Selling or Purchasing a Business
Of sales, mergers, and acquisitions, the basic selling and buying of a business is the most straightforward process. Much like selling a home or any other large investment, selling a business takes careful consideration of what your ultimate goals are and the creation of a plan that will allow you to reach those goals. Perhaps most importantly, you will need to determine an accurate valuation of your business based on its success over the years and potential for success down the road. Once you have determined the value of your business and are ready to sell, you can begin reaching out to potential buyers. If you are successful, the selling or purchasing of a business typically involves extensive negotiation over terms and conditions. It will result, ultimately, in the preparation of a sales agreement that will govern the terms of the sale. Once you have sold your business, you will need to notify the IRS of this fact and be prepared to deal with the tax consequences of your sale.
Mergers are slightly different than the simple sale of a business.

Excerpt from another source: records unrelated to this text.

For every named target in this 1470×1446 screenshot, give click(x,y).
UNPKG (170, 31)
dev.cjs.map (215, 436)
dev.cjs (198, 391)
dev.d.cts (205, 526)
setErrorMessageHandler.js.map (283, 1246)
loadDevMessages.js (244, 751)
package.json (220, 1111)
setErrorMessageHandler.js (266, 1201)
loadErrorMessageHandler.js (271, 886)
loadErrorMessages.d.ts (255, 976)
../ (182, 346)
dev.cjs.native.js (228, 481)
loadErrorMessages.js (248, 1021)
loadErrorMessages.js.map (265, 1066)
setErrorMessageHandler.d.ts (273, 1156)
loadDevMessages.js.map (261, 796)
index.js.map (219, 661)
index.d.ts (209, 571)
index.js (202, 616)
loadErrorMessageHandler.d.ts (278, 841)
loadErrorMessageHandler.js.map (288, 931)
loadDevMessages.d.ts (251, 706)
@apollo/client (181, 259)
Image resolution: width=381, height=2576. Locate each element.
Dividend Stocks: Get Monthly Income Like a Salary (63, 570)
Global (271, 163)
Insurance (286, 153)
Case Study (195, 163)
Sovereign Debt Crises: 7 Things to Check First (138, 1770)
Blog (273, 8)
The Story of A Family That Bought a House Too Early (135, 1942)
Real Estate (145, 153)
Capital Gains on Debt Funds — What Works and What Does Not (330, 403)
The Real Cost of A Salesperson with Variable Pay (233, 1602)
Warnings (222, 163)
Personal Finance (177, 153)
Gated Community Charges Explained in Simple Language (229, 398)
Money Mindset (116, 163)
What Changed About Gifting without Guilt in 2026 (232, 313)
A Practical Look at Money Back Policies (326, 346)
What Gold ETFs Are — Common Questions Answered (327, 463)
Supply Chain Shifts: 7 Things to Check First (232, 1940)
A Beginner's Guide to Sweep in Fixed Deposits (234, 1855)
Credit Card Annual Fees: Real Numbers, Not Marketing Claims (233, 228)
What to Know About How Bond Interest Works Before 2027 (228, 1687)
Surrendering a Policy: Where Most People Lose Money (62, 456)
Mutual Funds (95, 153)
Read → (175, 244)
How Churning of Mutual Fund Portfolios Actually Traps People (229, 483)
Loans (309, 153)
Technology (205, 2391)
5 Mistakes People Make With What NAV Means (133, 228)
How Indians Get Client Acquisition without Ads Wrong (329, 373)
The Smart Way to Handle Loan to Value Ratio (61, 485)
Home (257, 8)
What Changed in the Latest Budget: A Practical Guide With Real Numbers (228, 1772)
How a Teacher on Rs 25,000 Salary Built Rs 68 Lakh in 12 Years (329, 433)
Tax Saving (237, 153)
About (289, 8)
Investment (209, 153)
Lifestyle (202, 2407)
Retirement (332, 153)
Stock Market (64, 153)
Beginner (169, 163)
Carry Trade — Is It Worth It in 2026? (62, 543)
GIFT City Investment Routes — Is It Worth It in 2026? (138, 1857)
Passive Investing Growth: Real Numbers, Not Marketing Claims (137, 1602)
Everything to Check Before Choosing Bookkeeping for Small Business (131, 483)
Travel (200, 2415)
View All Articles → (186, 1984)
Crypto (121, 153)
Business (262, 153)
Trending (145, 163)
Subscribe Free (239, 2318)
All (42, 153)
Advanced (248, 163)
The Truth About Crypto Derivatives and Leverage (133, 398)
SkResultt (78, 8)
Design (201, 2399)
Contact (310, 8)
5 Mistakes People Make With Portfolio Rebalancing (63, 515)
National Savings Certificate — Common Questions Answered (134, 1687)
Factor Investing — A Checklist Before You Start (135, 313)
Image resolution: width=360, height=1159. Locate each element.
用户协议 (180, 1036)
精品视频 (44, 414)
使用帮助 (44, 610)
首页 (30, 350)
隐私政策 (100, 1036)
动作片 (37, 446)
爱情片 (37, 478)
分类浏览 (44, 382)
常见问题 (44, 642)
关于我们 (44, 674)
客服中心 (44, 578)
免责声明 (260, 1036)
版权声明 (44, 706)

In a merger, two companies combine together to create one new company. In doing so, one of the companies is designated as “surviving,” while the other is designated “non-surviving.” The non-surviving company merges its assets and liabilities, as well as practical elements such as space and employees, into the surviving company. At the same time, shareholders who own shares in the non-surviving company will have their shares converted to surviving company shares. This is different from the sale of a business, where shareholders would receive their portion of the profits from the sale but no longer have ownership interest in an entity. Since the non-surviving company is putting its assets and value at the behest of the surviving company, mergers require very careful due diligence in order to ensure that one company does not have any challenges or financial difficulties that are driving the merger and will eventually hurt the other company.
Acquisitions are a special process whereby one company “buys” another company, through acquisition of its assets, but with the intent to keep both businesses running in some capacity. For this reason, it is also known as a takeover. Acquisitions can take two forms. In more traditional asset acquisitions, the purchaser will typically gain control of the assets and operations of the company, but will not purchase the stock of the company from shareholders. Thus, the management and operation of the company will change, but the ownership will remain somewhat similar. Conversely, in a share acquisition, the purchasing company purchases all of the shares of the company as well as its assets and liabilities. This makes the purchased company a “subsidiary” of the purchaser. While mergers are generally amicable business transactions that result in the combining of two business enterprises, acquisitions can be more hostile in nature and may involve the displacement of employees, owners, or other assets. This is known as a “hostile takeover.”